* 抜粋文:
+++

また島崎氏らは,励起子共鳴をセンサーとして利用することによって,新しい電荷秩序を発見した.励起子のウムクラップ散乱を通じて,これらの充填率における電荷秩序の存在を確認した.ウムクラップ散乱は周期的なポテンシャルによって引き起こされる現象であり,この観測により,モアレ格子内の電子が周期的な電荷秩序を形成していることが示された(図3).このような電荷秩序の観測は,モアレ超格子系における多体物理の理解をさらに深める重要な発見である.

図3 モアレ格子内の電子が形成する周期的なサブバンド構造

また島崎氏らは,単層六方窒化ホウ素(hBN)のトンネル障壁(※11)を介した正孔のトンネル結合により,ハイブリッド励起子状態(異なるタイプの励起子が相互作用して形成される複合的な状態)が形成されることを突き止めた.ハイブリッド励起子状態は,電子と正孔が同じ層の中に存在する「層内励起子」,電子と正孔が異なる層に跨って存在する「層間励起子」,この2つの準粒子の混合状態である.二層間の正孔のトンネル結合によって実現され,通常は両立しないような複数の励起子の特性を併せ持つことが特徴である.

+++

* 提供エントリー:
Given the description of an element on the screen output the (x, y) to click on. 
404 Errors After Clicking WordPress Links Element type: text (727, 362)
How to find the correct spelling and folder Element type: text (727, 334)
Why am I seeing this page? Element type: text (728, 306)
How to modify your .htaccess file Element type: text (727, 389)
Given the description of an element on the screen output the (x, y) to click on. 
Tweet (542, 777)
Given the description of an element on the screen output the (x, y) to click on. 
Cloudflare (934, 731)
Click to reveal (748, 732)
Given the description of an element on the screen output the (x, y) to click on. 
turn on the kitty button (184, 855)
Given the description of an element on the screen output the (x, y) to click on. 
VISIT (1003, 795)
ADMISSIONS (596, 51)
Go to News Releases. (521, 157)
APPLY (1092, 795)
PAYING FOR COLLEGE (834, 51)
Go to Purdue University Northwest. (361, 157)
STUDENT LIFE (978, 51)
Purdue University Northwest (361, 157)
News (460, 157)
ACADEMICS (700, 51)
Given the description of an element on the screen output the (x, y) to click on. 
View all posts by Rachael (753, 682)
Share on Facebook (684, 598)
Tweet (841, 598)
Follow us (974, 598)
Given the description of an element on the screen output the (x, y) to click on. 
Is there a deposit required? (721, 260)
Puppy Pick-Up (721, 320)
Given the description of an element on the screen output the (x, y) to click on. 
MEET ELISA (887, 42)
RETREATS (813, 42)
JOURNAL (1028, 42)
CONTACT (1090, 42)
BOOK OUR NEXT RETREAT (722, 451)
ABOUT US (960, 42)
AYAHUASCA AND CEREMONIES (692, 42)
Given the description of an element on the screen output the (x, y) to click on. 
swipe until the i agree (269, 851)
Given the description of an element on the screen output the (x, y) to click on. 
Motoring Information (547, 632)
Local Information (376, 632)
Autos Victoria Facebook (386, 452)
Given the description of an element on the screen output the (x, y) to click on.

+++

* 課題一覧:
1 - エントリーの最初の行から始め、「Why am I seeing」を含む行までを、その行も含めてそのまま書き写しなさい。
2 - モアレ超格子の励起子を扱った抜粋文の続きを、最後の文の後から書きなさい。
抜粋文とエントリーは互いに独立した資料である。

* 解答例:
1 -
Given the description of an element on the screen output the (x, y) to click on. 
404 Errors After Clicking WordPress Links Element type: text (727, 362)
How to find the correct spelling and folder Element type: text (727, 334)
Why am I seeing this page? Element type: text (728, 306)

2 -
※11 トンネル障壁 量子力学的なトンネル効果において,粒子が透過することができる障壁(バリア)のこと

ハイブリッド励起子状態は光との結合が強く(層内励起子において電子と正孔が空間的に接近していることによる),かつ励起子間の相互作用も強い(層間励起子において電子と正孔が空間的に離れていることから生じる永久双極子モーメント〈※12〉による)という両方の性質を持つ.「それゆえ,励起子間の相互作用を介して光子間の相互作用を増強することが可能であり,光子間の相互作用が重要となる非線形光学効果の研究へ応用可能性があると考えられます」と島崎氏は話す.さらにハイブリッド励起子状態は永久双極子モーメントを持つことから周囲の系による静電遮蔽の影響を受けやすく,光との結合が強いことから,高感度に電子系をプローブするためのセンサーとして有用であると考えられるという.このような高感度な電子系のプローブは,電子系で量子シミュレータを構築した際の電子状態の検出にも期待ができる.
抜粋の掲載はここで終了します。